Below are some entries. Repeat exactly the lines from the one with "Where should I click to: Save" through the one with "Open the window layout dropdown icon", and only those.

Stored items »
####################
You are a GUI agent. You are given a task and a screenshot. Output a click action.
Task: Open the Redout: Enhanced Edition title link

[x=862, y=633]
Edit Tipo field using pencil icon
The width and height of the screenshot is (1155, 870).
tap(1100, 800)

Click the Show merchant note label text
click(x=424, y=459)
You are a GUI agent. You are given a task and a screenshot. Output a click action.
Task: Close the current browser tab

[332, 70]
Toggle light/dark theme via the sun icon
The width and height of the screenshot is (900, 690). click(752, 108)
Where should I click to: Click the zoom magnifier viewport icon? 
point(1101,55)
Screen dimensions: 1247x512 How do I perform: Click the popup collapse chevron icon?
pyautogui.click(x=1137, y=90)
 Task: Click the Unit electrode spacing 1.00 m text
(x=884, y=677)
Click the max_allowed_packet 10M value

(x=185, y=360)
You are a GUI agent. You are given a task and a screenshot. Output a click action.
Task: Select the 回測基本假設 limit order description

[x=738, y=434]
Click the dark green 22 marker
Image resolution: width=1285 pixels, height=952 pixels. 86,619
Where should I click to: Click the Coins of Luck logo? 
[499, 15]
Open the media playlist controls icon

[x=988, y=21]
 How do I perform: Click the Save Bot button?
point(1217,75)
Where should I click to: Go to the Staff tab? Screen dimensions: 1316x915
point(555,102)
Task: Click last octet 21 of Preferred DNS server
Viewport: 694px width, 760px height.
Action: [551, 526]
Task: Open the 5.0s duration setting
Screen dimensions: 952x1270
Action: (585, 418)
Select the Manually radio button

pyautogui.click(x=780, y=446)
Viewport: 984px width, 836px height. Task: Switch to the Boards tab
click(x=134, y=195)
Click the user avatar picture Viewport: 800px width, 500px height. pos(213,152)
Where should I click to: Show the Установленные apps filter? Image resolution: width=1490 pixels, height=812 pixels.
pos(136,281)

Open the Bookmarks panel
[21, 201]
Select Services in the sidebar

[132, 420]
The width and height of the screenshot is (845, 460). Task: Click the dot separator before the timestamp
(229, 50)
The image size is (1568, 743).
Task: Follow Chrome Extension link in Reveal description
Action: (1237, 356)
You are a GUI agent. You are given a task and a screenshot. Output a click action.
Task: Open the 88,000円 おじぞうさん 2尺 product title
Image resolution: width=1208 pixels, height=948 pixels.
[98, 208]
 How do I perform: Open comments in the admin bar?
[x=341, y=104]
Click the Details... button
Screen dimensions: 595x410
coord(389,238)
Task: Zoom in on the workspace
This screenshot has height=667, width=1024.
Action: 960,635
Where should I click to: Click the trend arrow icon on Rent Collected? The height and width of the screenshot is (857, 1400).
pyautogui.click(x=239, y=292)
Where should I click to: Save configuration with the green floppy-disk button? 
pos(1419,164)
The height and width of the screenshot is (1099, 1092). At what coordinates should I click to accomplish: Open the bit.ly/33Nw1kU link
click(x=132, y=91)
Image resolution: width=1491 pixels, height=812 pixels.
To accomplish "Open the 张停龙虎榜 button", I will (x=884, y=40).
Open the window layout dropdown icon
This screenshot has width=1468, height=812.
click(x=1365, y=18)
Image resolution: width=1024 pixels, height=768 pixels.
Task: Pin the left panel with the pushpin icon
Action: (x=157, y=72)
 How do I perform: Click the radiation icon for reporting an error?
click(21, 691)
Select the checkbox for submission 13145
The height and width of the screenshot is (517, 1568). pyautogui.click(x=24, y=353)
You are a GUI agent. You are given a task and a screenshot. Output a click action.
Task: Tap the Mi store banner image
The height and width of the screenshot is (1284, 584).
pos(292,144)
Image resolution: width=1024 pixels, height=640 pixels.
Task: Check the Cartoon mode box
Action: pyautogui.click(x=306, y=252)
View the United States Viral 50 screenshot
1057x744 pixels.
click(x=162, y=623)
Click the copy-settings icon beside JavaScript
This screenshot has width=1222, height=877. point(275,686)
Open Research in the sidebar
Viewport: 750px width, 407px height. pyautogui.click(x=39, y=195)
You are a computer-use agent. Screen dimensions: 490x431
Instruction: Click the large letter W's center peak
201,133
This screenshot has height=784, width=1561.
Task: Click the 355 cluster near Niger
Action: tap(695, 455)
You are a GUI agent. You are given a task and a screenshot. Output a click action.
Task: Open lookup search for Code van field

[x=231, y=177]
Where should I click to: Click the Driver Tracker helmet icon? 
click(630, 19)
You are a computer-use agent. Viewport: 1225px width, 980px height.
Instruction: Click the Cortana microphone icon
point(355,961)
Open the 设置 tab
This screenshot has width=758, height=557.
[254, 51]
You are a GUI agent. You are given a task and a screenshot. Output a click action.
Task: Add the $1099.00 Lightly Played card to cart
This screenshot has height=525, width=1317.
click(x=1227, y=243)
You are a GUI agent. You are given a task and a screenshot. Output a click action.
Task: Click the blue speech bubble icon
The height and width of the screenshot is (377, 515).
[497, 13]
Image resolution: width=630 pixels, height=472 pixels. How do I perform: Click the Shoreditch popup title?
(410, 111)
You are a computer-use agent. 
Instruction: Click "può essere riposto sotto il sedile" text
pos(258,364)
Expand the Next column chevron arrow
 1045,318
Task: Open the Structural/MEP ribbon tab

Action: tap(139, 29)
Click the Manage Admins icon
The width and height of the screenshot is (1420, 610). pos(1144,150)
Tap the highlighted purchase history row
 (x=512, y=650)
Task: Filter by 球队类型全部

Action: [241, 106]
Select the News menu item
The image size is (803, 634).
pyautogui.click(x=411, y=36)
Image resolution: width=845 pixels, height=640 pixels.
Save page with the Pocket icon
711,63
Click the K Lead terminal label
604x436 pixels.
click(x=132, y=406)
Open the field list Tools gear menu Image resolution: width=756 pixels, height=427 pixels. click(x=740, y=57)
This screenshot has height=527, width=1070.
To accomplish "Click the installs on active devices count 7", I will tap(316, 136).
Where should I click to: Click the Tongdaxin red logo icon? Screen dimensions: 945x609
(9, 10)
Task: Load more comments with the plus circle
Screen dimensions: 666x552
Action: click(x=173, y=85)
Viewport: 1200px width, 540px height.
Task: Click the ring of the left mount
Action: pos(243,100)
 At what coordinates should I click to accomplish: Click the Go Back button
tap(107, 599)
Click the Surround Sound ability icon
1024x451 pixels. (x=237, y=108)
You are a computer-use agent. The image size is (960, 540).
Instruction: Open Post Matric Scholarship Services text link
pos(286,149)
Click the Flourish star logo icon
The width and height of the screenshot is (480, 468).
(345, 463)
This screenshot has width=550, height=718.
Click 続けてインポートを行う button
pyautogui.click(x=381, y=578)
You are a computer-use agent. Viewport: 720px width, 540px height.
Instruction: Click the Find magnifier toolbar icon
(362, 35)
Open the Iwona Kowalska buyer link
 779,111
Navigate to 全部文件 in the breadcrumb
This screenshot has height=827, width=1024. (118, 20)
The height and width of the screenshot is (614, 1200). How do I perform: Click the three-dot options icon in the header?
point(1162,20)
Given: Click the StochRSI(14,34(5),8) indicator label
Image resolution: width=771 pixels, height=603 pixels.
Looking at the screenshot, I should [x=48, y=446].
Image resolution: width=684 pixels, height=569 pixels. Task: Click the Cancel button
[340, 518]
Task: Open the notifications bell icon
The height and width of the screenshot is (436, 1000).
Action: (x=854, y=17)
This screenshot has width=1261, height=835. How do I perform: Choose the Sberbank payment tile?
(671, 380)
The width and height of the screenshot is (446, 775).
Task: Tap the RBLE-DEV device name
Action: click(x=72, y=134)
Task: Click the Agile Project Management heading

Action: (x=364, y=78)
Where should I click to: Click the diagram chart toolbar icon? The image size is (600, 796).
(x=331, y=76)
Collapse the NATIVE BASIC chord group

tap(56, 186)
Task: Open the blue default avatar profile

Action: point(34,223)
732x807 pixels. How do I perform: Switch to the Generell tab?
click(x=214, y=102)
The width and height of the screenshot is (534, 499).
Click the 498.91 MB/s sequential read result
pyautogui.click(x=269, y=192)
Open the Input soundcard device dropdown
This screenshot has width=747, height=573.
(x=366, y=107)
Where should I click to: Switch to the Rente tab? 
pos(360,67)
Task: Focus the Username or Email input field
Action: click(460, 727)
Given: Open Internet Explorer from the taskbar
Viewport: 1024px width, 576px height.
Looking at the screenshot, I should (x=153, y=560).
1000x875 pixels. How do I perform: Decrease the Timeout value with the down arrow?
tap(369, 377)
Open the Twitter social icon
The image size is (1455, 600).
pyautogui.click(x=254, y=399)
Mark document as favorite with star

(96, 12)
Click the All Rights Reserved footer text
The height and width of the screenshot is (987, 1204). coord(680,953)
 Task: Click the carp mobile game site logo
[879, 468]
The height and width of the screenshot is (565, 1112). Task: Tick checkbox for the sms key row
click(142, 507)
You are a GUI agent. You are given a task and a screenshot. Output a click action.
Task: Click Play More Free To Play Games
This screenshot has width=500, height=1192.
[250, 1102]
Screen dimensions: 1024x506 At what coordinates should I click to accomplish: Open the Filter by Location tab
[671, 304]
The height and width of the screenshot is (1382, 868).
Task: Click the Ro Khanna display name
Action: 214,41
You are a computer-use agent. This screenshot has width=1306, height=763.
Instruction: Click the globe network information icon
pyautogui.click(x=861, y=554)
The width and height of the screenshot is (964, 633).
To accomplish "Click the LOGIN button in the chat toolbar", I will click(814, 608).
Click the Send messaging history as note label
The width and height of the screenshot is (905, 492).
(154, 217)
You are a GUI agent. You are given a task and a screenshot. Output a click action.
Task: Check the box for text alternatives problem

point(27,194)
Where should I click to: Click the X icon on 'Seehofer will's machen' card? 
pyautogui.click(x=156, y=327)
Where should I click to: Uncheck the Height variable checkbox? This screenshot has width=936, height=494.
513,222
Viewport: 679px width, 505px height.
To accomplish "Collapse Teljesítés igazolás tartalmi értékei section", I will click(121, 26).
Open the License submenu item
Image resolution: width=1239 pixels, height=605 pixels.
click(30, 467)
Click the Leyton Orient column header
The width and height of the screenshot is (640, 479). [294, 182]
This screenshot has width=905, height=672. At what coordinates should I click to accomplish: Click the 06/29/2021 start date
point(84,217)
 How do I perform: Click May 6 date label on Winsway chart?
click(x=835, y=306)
####################
ANSWER BOX »
Where should I click to: Save configuration with the green floppy-disk button? 
pos(1419,164)
The height and width of the screenshot is (1099, 1092). At what coordinates should I click to accomplish: Open the bit.ly/33Nw1kU link
click(x=132, y=91)
Image resolution: width=1491 pixels, height=812 pixels.
To accomplish "Open the 张停龙虎榜 button", I will (x=884, y=40).
Open the window layout dropdown icon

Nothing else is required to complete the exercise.